=== Problem ===
Among the lines of the listing below, count those with the string "Enable". Give the number and no commentary.

=====

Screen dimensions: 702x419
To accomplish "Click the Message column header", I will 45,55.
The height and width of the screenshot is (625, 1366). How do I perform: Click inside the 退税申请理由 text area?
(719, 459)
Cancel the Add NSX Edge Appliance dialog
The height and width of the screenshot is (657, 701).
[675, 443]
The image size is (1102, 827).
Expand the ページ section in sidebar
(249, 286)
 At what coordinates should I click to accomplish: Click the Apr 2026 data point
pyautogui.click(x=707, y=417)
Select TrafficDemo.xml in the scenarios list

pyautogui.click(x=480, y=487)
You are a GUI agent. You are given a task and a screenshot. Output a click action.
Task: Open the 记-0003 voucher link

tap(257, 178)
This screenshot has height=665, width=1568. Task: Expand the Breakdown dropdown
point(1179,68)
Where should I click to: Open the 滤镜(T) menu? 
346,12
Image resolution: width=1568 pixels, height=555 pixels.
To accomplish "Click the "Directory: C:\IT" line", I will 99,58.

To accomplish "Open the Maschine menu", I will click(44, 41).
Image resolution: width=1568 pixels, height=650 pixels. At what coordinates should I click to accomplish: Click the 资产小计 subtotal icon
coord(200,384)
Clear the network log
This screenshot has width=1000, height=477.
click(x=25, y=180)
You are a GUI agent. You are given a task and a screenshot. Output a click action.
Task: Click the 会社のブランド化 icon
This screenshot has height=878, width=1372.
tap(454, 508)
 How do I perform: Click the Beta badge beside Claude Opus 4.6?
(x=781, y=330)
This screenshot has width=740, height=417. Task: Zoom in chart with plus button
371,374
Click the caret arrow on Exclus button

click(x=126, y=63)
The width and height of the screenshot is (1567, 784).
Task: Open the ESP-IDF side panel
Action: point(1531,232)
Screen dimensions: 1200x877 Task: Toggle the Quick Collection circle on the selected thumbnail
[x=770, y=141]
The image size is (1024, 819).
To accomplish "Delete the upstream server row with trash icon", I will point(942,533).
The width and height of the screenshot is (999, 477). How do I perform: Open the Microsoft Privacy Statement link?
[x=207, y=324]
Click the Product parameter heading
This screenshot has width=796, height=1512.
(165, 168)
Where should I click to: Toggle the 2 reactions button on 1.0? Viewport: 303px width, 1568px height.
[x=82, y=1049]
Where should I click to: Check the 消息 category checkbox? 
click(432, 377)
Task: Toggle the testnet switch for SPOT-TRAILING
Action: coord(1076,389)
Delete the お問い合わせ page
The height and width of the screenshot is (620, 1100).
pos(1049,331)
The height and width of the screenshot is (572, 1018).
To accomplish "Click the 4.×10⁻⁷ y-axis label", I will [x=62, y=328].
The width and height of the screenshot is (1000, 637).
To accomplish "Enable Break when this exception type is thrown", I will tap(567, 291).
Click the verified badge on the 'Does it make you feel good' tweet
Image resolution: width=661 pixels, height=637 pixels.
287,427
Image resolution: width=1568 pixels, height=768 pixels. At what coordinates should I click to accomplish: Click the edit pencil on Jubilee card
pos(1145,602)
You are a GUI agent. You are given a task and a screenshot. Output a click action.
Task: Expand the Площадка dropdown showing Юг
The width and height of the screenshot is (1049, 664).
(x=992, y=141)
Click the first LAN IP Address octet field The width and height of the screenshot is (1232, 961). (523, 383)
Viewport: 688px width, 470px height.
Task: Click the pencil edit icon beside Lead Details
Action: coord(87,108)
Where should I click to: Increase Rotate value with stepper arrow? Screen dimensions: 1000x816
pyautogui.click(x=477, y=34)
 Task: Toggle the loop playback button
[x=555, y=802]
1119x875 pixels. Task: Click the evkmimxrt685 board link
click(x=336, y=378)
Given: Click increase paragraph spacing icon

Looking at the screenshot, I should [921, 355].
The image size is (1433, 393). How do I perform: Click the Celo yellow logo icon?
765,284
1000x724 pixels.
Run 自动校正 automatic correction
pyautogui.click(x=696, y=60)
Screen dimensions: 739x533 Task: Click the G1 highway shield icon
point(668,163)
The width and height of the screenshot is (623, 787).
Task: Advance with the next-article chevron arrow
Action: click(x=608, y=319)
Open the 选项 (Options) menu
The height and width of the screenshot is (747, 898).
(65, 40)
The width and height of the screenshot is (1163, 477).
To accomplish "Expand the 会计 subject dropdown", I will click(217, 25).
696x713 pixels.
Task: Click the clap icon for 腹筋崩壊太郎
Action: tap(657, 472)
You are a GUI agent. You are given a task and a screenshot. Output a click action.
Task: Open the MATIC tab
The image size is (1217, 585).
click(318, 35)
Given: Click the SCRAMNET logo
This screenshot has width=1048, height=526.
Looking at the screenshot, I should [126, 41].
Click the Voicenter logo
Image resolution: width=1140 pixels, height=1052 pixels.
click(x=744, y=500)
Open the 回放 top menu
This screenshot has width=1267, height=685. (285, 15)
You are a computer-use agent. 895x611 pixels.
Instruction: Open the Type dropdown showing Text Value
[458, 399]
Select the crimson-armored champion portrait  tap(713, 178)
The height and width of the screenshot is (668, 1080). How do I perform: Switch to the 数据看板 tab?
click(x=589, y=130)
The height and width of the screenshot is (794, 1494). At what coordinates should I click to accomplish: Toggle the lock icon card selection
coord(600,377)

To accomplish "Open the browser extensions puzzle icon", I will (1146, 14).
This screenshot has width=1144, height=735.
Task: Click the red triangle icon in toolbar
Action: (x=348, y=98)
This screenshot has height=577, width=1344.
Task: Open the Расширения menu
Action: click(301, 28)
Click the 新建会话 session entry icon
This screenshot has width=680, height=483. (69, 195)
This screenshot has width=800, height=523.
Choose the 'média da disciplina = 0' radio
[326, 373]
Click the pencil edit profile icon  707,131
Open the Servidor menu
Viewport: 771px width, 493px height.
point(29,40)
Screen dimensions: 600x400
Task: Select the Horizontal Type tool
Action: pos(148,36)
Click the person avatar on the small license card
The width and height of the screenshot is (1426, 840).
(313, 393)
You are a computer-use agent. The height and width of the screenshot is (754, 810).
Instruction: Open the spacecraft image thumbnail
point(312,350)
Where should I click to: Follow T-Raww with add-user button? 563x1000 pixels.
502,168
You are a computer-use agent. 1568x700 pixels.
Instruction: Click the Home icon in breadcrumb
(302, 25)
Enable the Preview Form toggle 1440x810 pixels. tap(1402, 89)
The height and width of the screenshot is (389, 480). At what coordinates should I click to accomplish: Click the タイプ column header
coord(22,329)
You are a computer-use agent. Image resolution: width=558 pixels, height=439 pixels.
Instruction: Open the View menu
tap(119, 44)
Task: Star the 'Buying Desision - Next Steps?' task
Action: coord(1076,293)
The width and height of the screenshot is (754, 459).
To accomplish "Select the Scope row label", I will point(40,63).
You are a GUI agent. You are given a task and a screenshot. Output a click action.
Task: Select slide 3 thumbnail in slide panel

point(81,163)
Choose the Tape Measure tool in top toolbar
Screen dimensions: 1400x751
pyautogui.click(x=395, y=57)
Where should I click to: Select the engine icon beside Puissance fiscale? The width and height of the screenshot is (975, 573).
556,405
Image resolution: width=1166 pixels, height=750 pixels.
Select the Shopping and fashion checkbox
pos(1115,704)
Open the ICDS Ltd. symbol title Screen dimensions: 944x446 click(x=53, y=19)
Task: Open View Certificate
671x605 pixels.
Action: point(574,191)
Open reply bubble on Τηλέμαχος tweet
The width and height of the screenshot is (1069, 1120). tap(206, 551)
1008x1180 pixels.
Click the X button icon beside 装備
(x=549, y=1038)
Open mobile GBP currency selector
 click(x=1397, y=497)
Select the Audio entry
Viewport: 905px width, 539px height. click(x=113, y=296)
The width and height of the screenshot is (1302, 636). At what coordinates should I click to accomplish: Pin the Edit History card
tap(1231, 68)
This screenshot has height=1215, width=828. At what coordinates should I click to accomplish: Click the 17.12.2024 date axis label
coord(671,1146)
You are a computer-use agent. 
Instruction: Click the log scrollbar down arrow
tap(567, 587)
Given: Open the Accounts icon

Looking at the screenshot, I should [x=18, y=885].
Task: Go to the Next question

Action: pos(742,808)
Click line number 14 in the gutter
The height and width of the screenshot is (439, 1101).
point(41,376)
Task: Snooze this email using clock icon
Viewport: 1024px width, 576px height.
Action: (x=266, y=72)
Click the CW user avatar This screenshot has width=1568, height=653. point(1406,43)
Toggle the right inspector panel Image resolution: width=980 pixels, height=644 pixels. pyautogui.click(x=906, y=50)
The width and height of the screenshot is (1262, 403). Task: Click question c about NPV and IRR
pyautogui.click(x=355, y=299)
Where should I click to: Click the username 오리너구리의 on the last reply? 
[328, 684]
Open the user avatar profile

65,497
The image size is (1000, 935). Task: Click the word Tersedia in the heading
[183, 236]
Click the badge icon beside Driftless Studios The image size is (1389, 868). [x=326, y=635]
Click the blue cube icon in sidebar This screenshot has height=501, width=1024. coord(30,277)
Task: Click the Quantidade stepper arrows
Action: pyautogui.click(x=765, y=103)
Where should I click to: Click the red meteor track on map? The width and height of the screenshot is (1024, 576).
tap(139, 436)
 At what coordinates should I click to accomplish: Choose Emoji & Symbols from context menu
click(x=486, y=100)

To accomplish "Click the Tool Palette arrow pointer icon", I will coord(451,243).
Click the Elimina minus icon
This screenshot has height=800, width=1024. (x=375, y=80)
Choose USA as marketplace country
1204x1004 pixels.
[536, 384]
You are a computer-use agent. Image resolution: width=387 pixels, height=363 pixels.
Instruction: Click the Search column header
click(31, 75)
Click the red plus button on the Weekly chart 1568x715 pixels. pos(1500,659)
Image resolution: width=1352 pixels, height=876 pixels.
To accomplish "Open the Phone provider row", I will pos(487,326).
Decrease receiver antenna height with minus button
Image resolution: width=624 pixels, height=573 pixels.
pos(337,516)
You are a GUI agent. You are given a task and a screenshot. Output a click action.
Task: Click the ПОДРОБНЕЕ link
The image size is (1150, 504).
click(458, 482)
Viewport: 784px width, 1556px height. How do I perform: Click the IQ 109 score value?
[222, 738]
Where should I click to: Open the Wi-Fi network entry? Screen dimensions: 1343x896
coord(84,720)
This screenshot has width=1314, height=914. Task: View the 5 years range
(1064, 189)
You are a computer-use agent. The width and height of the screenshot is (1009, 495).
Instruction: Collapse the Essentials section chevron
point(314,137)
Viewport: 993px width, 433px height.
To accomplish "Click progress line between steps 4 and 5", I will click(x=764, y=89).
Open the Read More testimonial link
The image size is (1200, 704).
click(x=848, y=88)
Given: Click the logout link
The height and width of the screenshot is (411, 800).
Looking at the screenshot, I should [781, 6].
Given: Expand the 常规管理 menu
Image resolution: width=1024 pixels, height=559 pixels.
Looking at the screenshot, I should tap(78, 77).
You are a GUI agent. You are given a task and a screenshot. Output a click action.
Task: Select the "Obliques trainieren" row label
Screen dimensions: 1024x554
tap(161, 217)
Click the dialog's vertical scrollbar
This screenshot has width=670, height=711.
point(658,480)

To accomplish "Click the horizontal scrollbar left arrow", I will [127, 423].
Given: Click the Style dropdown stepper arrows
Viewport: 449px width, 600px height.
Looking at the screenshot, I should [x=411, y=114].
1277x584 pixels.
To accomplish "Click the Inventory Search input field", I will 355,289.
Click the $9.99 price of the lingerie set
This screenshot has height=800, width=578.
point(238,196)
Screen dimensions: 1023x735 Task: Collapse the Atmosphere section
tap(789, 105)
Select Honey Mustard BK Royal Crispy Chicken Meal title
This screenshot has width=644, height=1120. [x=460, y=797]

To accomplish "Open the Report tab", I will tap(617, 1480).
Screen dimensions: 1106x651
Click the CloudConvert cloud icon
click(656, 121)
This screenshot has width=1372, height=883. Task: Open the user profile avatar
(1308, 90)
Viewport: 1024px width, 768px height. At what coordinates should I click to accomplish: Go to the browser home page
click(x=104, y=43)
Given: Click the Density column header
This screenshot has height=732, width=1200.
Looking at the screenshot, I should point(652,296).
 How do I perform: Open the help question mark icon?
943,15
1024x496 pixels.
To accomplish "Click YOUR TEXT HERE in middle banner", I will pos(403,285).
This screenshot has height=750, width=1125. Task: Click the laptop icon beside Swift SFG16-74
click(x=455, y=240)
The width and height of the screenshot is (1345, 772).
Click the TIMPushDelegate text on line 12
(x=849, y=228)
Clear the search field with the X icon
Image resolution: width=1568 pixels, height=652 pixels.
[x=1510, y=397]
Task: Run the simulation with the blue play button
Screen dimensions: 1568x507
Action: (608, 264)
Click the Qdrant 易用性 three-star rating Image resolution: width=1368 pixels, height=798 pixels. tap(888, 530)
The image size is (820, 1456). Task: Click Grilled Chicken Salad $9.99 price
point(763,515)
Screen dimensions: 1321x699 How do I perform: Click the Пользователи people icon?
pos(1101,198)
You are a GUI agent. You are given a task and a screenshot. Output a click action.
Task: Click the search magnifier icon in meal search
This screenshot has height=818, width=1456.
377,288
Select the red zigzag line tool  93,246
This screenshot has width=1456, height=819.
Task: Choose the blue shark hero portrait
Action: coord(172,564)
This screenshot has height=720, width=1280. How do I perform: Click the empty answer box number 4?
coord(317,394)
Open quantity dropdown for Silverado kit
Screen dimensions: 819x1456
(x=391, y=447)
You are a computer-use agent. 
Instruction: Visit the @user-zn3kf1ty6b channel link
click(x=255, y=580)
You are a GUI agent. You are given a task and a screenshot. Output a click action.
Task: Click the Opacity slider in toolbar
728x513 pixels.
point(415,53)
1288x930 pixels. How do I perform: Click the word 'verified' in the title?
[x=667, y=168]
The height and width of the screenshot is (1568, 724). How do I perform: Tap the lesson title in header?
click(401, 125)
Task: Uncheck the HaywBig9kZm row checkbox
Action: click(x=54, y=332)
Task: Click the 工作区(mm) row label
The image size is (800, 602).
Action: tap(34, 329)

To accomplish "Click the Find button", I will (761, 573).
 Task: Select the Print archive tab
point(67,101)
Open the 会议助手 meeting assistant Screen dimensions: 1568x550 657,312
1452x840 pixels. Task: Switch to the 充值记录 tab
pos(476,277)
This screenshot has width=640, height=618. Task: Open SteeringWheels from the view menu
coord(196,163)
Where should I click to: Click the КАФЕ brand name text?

=====

=== Written response ===
2